### THE EXERCISE
Type out the lines of the records below, starting with the line that contains "Given: Select the '>' radio button" and continuing through the end of the records, with both ends included. Leave the pictures out of your copy.

━━━━━ GIVEN INFORMATION

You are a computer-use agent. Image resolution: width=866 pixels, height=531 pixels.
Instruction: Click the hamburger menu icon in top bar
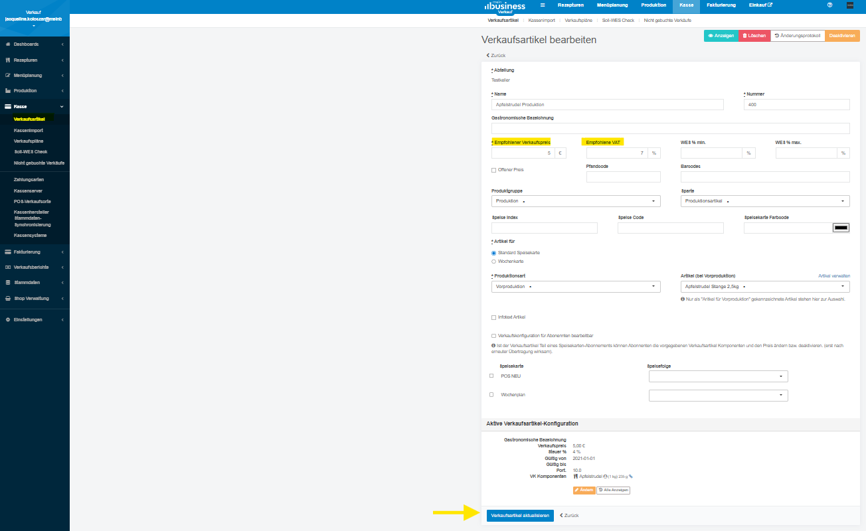[x=543, y=5]
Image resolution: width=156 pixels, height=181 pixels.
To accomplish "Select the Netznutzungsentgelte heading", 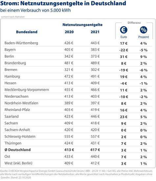I will (83, 25).
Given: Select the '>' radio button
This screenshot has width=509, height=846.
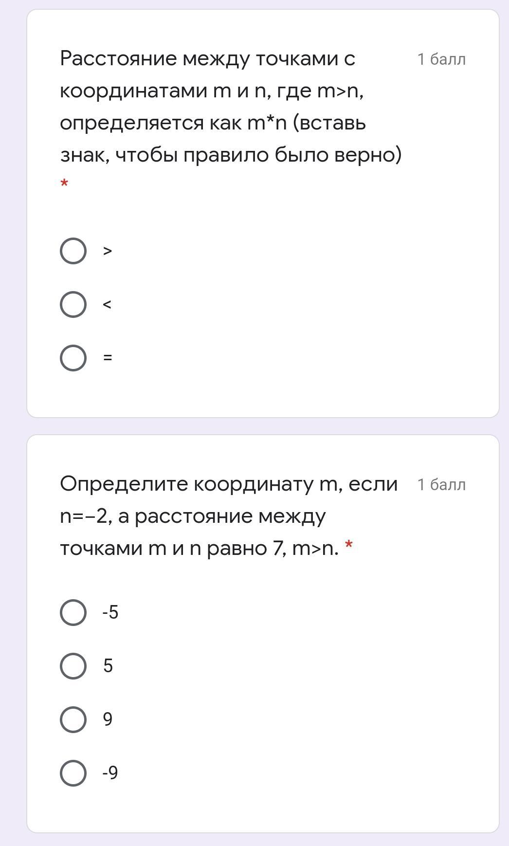Looking at the screenshot, I should [x=73, y=251].
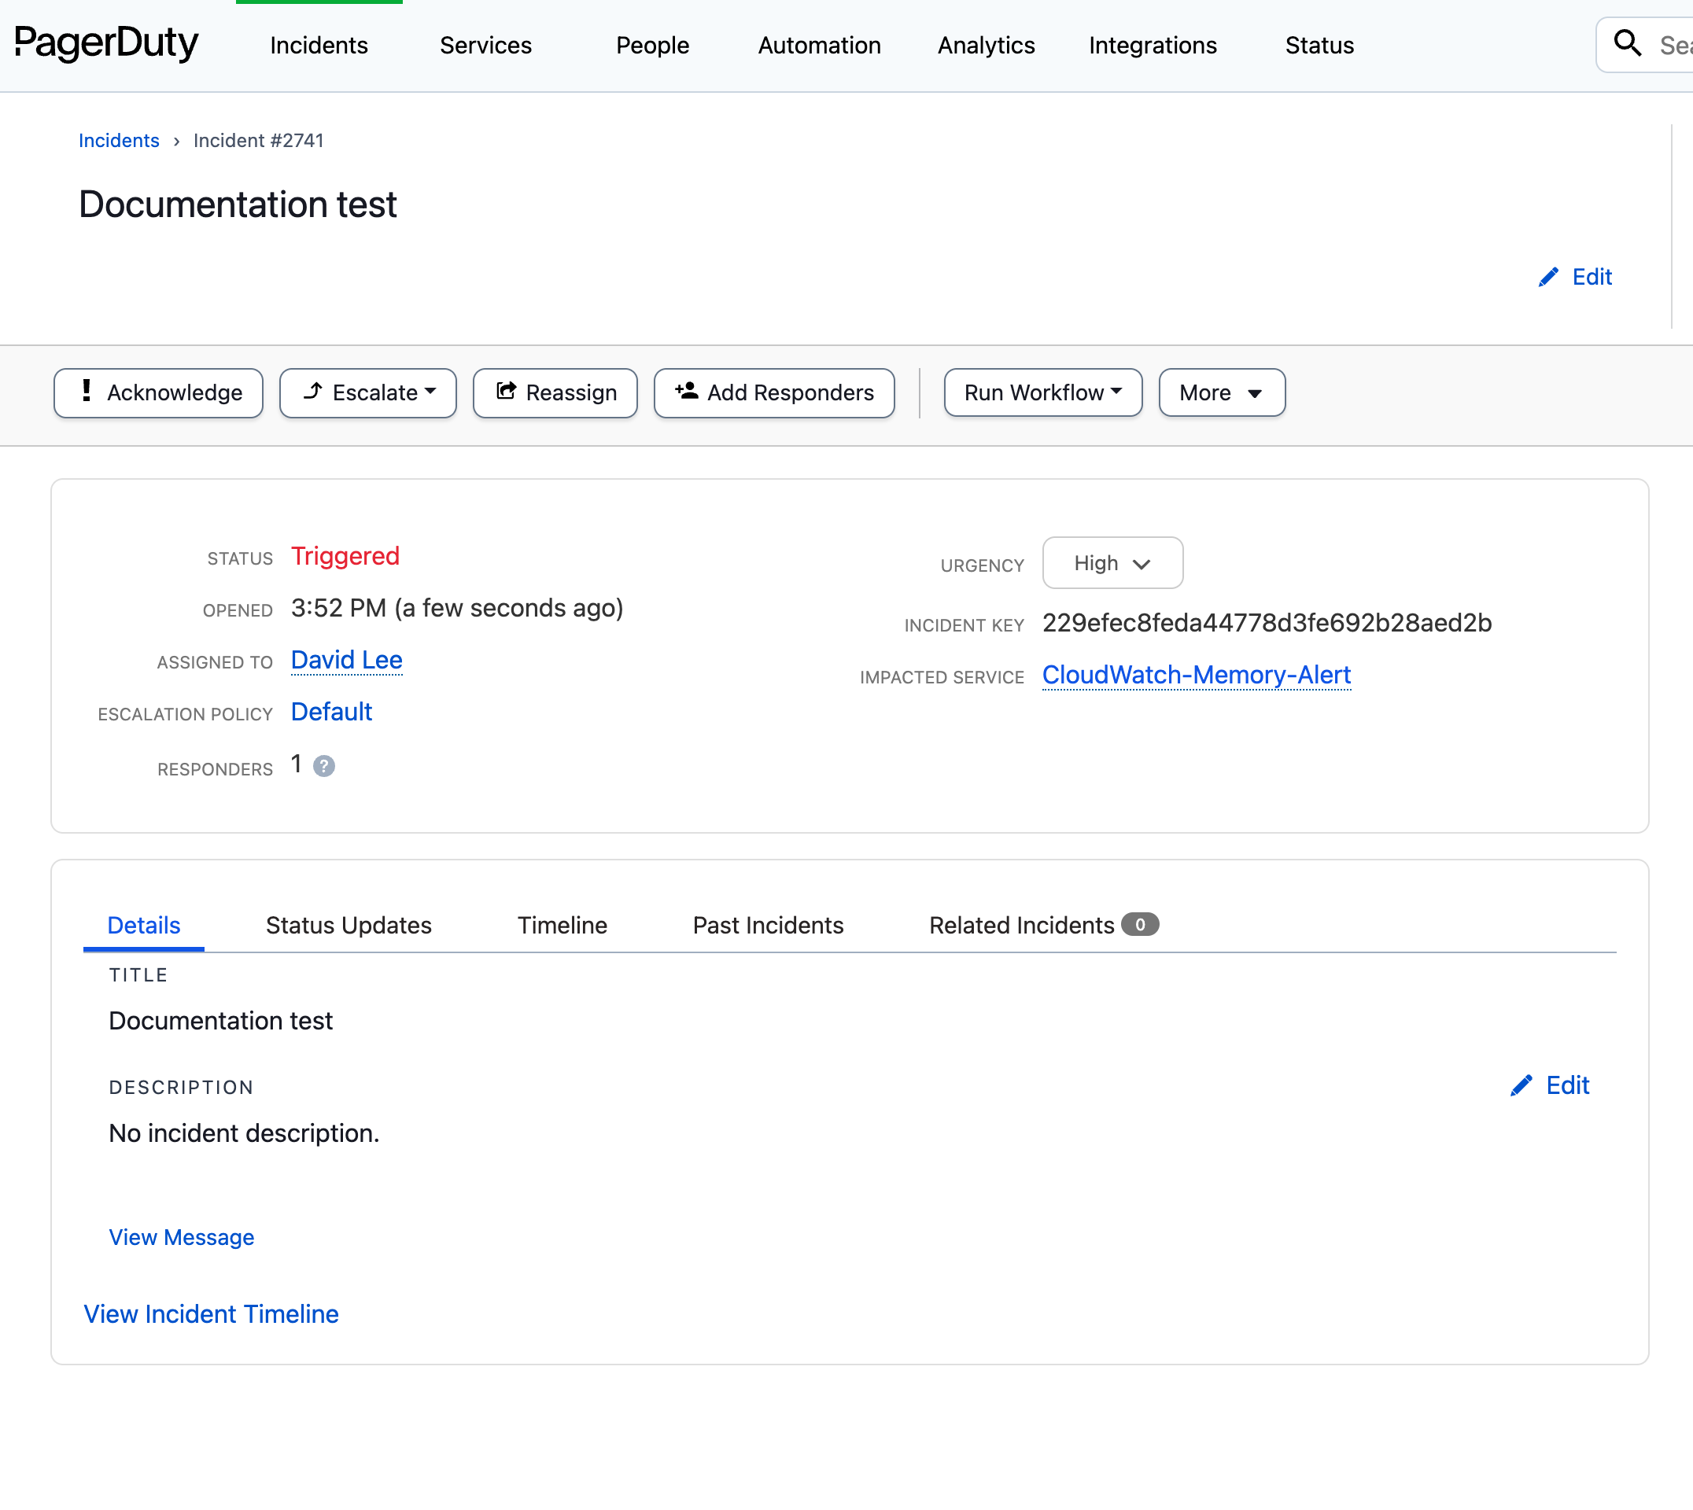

━━━━━━━━━━

### IN RESPONSE
Given: Select the '>' radio button
This screenshot has width=509, height=846.
Looking at the screenshot, I should [x=73, y=251].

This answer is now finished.